34. This included that the judge accepted that the appellant had lost hearing in one ear as a result of the beating he received (paragraph [33]). I have considered those positive credibility findings in the round. I have also considered the finding that the appellant was able to remain in Sri Lanka following these incidents and have preserved Judge Head’s finding (at [34]) that it was not the appellant’s claim that either of those incidents had caused him any ongoing difficulties or adverse interest from the Sri Lankan authorities.
35. I take into account that the appellant’s interview record and his witness statement contain detailed and consistent evidence in relation to the events before he left Sri Lanka. I note that many of the respondent’s credibility issues in the Reasons for Refusal Letter were not relied on by the judge and those findings are preserved, including in relation to the appellant’s previous difficulties in 2016 and 2018.
36. The respondent went on to state that the claimed level of interest would only be likely in those that were highly active or high ranking members or former members of the LTTE and as the appellant had claimed not to have been a high ranking member it was not accepted that the police had any adverse interest in him.
37. Whilst it is noted that the letter from Mr Punethanayagam, the appellant’s and father’s lawyer, was provided on appeal the respondent’s review does not address this letter. The respondent’s review claims that the appellant has been inconsistent as he did not state at his screening interview that his father and friend had been arrested.
38. Whilst Judge Head accepted that the reference in the screening interview to 2020 was an error, as noted the judge did draw adverse inference from the appellant’s failure to mention the arrest of his father and his friend in December 2021 in his screening interview at paragraph [37]. The appellant was not granted permission on his ground of appeal challenging those findings and they are preserved in remaking the decision. I have considered this in the round.
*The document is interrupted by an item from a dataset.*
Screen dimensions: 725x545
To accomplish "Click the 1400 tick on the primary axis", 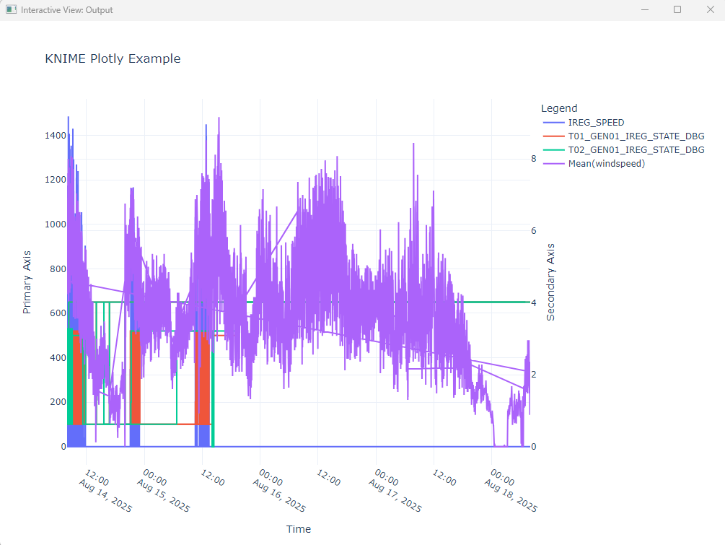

39. I have also considered in the round, the judge’s preserved findings in relation to the appellant’s brother, where the judge attached significant adverse weight to the absence of the appellant’s brother from the appellant’s appeal and his failure to provide any input in the appellant’s appeal. Again the appellant was not granted permission on his ground of appeal challenging those findings and there was no renewal application before the Upper Tribunal in relation to either of those unsuccessful grounds.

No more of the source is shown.